Question

part 1 of 4
(b) over what interval(s) does the depth decrease? write your answer in interval notation.
depth of the reaction - pond is decreasing on the interval(s) 6,9.
correct answer
depth of the reaction - pond is decreasing on the intervals (0,4),(6,9).
part 2 of 4
part 3 of 4
(c) estimate the times and values of any relative maxima or minima on the interval (0,10).
at t = and, the function has a relative minimum of and, respectively.

Explanation:

Step1: Analyze the problem context

We need to find relative extrema on the interval $(0,10)$. Usually, we look for points where the derivative of the function (if available) is zero or undefined, or we analyze the behavior of the function from its graph or given data. Since no function $f(x)$ is provided explicitly, we assume we have some information about its trend. Relative minima occur where the function changes from decreasing to increasing.
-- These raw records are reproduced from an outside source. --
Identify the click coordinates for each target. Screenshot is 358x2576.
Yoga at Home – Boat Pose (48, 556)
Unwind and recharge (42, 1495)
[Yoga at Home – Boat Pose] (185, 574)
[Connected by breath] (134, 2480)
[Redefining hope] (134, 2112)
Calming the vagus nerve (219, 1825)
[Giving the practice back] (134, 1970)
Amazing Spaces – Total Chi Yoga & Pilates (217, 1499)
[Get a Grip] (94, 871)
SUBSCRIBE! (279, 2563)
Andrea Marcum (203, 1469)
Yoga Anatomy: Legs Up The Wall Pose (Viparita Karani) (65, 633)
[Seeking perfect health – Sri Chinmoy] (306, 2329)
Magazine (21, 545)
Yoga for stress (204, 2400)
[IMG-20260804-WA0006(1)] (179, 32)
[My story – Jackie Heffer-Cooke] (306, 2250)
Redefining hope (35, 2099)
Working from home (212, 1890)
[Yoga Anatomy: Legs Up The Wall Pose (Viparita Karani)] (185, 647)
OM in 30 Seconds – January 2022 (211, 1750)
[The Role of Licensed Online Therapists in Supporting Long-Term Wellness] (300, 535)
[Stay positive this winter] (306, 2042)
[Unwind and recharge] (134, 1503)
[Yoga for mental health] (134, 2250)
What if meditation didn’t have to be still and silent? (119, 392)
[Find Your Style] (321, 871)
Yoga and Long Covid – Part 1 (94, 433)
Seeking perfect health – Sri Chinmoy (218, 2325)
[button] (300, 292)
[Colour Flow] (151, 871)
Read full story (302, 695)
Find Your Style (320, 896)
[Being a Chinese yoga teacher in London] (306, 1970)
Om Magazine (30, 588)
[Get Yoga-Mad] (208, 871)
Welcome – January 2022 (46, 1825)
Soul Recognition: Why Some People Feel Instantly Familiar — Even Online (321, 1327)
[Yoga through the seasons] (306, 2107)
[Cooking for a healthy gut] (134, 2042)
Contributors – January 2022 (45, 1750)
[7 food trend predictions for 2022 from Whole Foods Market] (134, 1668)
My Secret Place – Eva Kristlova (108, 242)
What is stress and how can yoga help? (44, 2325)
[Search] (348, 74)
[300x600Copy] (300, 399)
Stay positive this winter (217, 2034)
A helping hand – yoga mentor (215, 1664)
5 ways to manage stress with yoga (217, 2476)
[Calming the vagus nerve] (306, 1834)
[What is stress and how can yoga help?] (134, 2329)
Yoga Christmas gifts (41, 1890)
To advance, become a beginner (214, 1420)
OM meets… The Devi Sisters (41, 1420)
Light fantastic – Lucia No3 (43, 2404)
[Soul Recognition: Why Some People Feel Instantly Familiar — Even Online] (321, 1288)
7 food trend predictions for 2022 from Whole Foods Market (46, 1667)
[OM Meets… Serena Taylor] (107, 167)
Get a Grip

Step2: Consider the decreasing intervals

From part (a) we know the function is decreasing on $(0,4)$ and $(6,9)$. We need to find where it changes from decreasing to increasing. If we assume the function's general behavior based on typical scenarios, we might look at the endpoints of these decreasing intervals. But without more information about the function, we can't precisely calculate the $x -$ values and $y -$ values of the relative minima. However, if we assume a simple - case where the function changes behavior at the endpoints of the decreasing intervals and we have enough information about the function's continuity and smoothness, we might consider the points just after the end of the decreasing intervals.

Answer:

Since no function $f(x)$ is given, we can't provide specific numerical answers. If we had more information such as the function's formula or a detailed graph with values, we could calculate the $x$ - values (times) and $y$ - values (function values) of the relative minima. For example, if the function is continuous and has a simple behavior, we might consider the points just after the end of the decreasing intervals. But as it stands, the answer is indeterminate without further data.